BAGHDAD (Reuters) – U.S. forces arrested the deputy head of a committee that purged Iraq’s government of members of Saddam Hussein’s party, an ally said, but the U.S. military said he was a wanted militia leader behind a deadly Baghdad bombing.
U.S. troops detained Ali al-Lami, general manager of a committee established in 2003 and 2004 by then U.S. governor Paul Bremer to remove members of Saddam’s Baath party from the government, on Wednesday, the committee’s head said on Thursday.
A U.S. military statement said its troops seized a man at the airport suspected of planning a bomb attack in eastern Baghdad’s Sadr City slum in June that killed 10 people, including two U.S soldiers and two U.S. civilian contractors.
“He was captured at the airport. He had just returned from Lebanon with his family,” Ahmed al-Chelabi, director of the deBaathification Committee, said in a statement.
“We strongly condemn this operation against one of the highest officials of the … committee, who had done good work.”

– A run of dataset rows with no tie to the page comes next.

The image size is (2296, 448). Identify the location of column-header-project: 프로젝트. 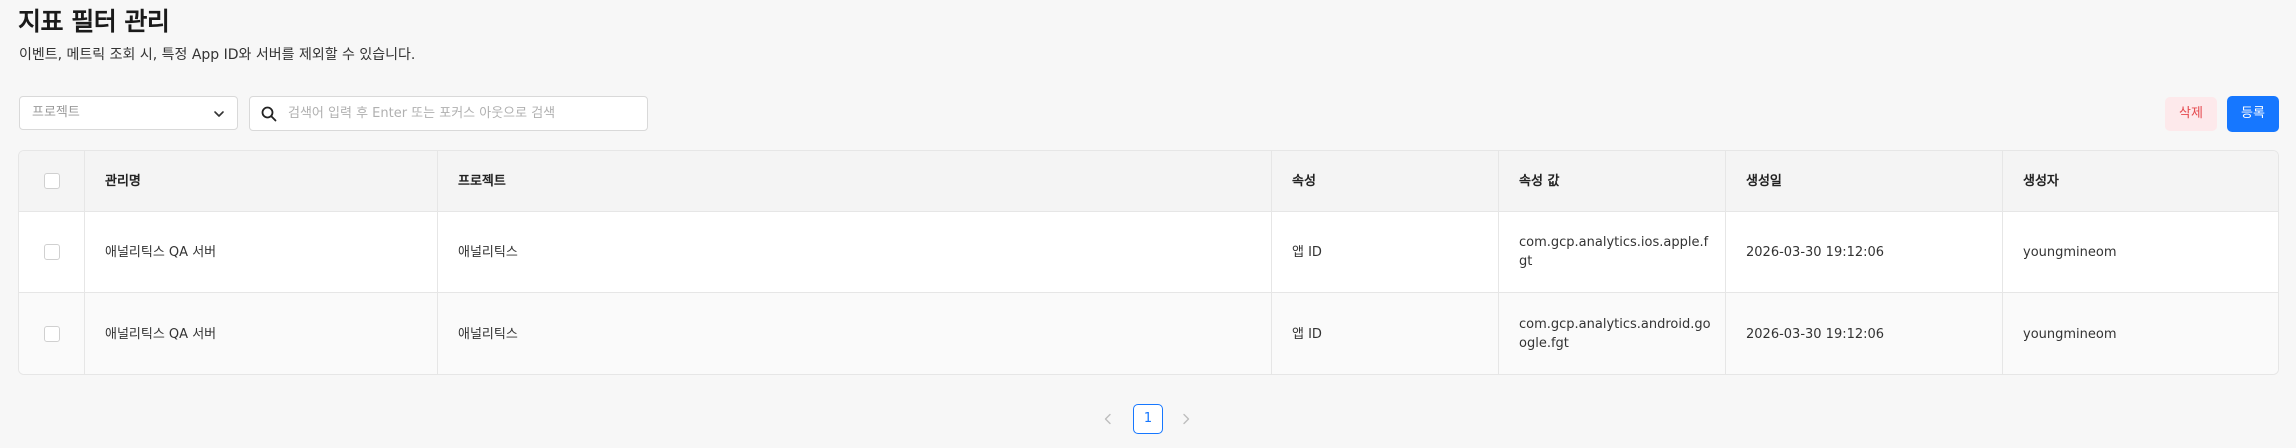
(855, 181).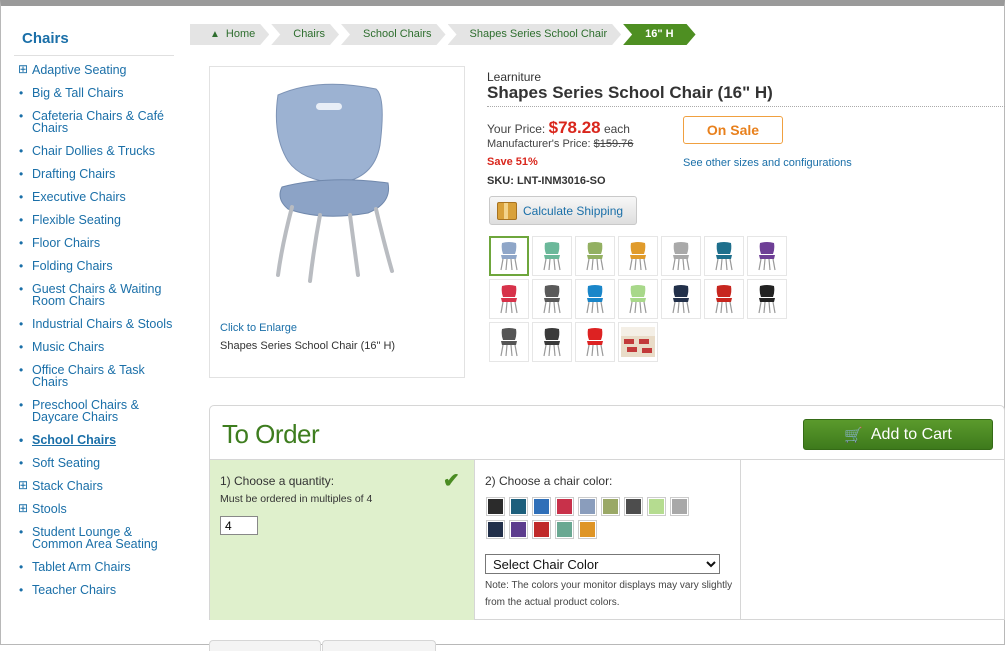 The width and height of the screenshot is (1007, 651). Describe the element at coordinates (733, 130) in the screenshot. I see `on-sale-badge: On Sale` at that location. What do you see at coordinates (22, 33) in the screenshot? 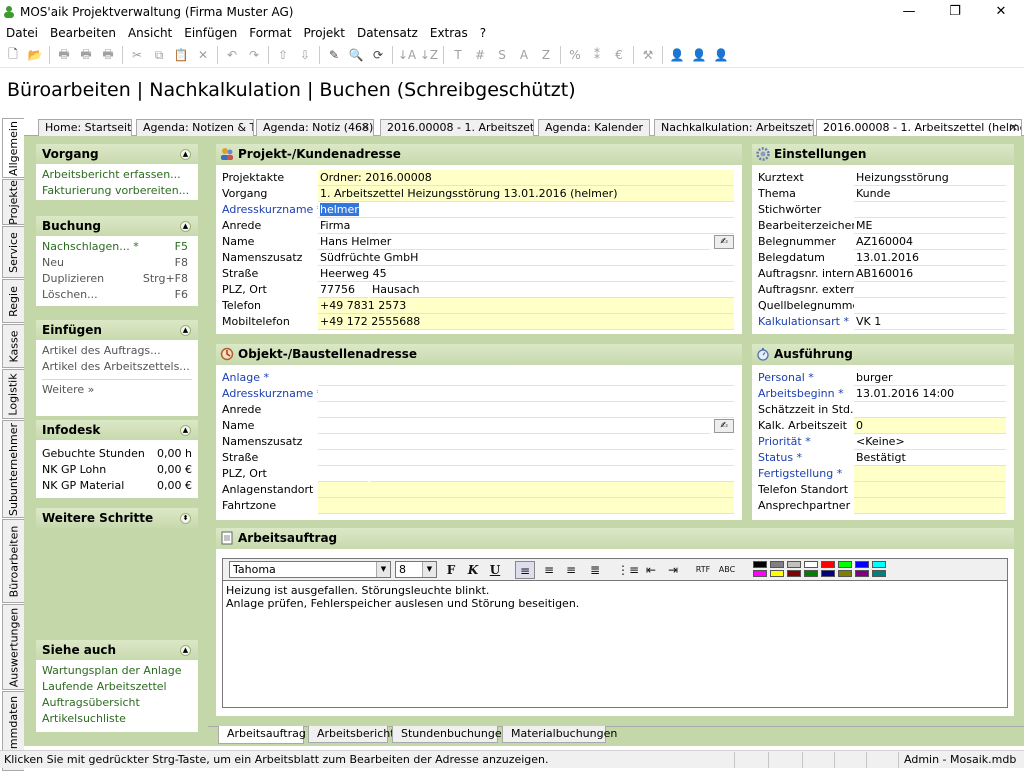
I see `menu-datei: Datei` at bounding box center [22, 33].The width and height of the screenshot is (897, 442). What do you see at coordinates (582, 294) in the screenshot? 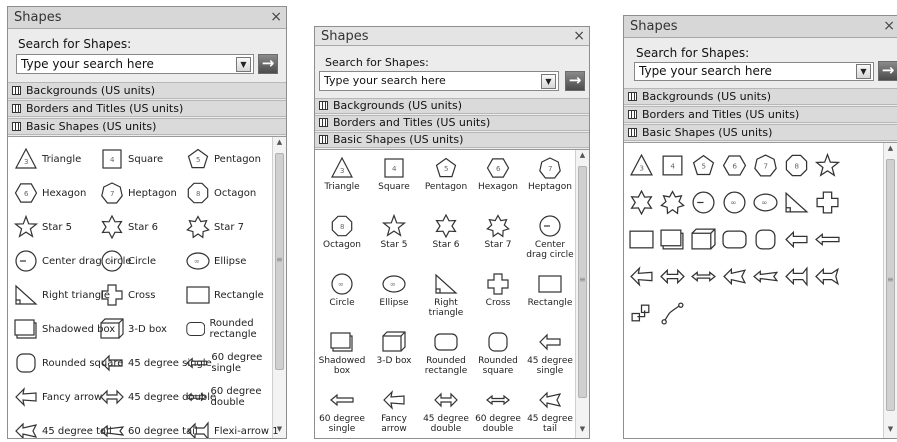
I see `scrollbar: ▲ ≡ ▼` at bounding box center [582, 294].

The U.S. military said the man they picked up at the airport, whom they could not name, was a senior “special groups criminal”, jargon for Shi’ite militia cells it says are backed by Iran. Iran denies backing Iraqi militants.
“Coalition forces captured a man suspected of working within the highest echelons of the special groups criminals,” spokesman for the U.S. military, Major John Hall, said.
“Intelligence sources have implicated the captured man with multiple criminal acts including bombings and attacks against Iraqi targets — specifically the June 24 bombing at the Sadr City District Advisory Council.”